What you are asked to do :: Would you transcribe exactly the lines from the one containing "Where should I" to the last line of the data below, both ends included, but none of the pictures?

Data for review ::
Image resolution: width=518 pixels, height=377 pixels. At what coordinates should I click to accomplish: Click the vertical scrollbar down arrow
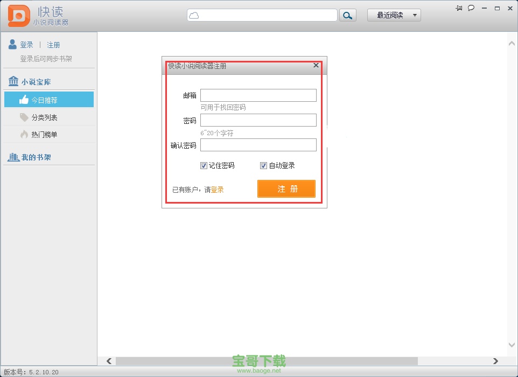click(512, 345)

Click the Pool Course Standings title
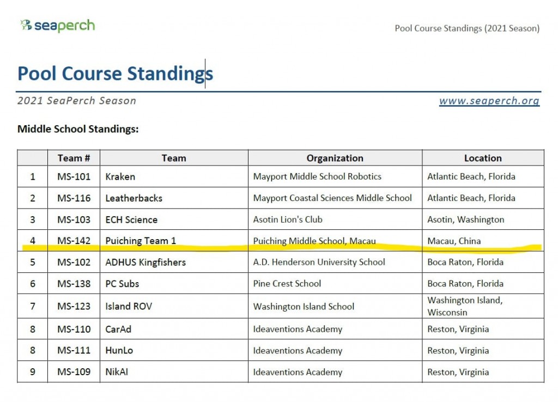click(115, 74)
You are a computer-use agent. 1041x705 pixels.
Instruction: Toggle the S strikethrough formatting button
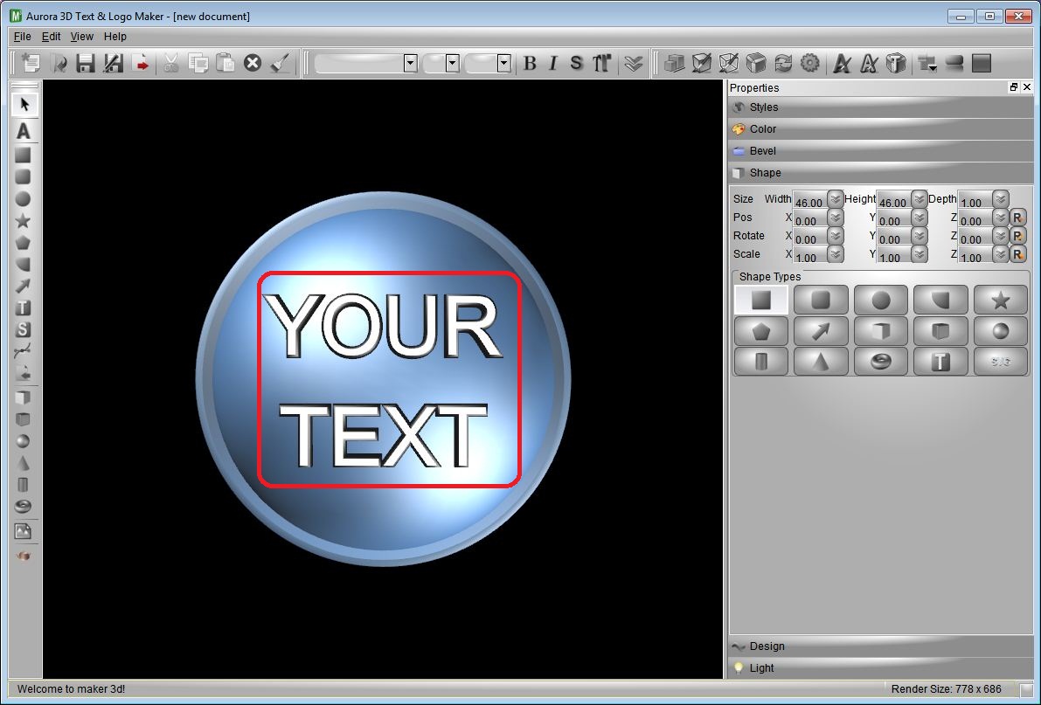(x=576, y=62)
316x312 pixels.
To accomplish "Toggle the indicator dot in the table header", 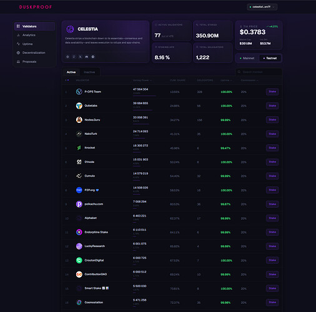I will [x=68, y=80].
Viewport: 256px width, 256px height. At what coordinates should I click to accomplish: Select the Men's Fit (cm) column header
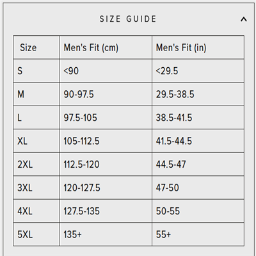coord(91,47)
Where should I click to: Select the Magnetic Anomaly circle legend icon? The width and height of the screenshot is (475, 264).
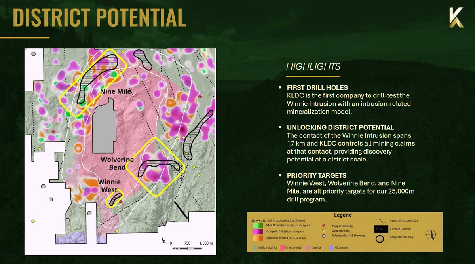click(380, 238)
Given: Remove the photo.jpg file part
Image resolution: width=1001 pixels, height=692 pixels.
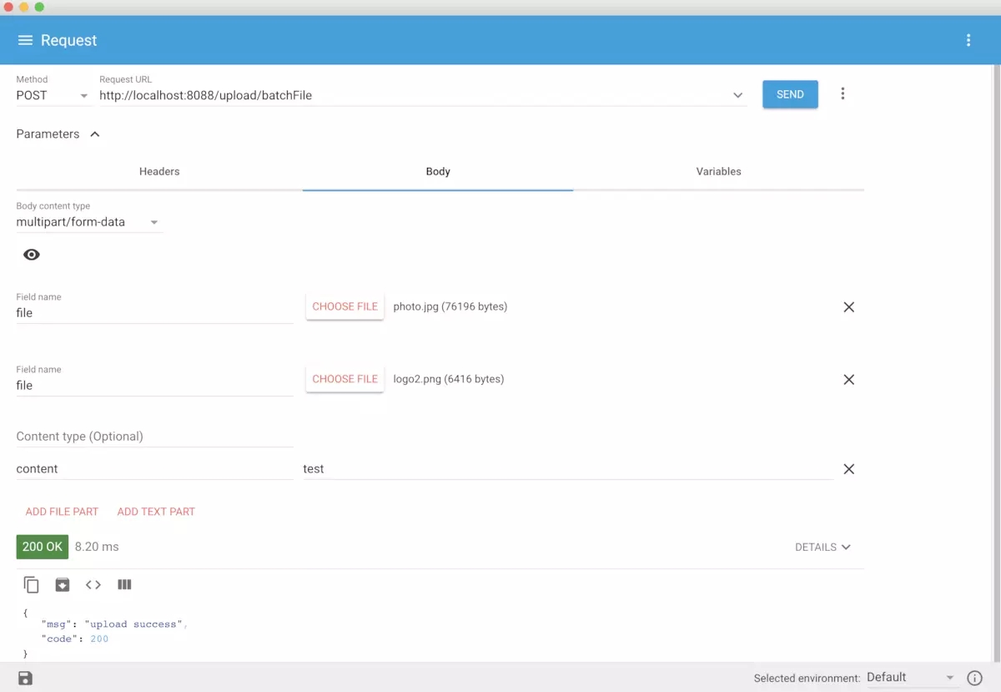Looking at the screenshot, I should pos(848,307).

Your solution ::
Where should I click to: Select the Magnetic Anomaly circle legend icon? The width and height of the screenshot is (475, 264).
click(380, 238)
Given: Remove the photo.jpg file part
Image resolution: width=1001 pixels, height=692 pixels.
Looking at the screenshot, I should pos(848,307).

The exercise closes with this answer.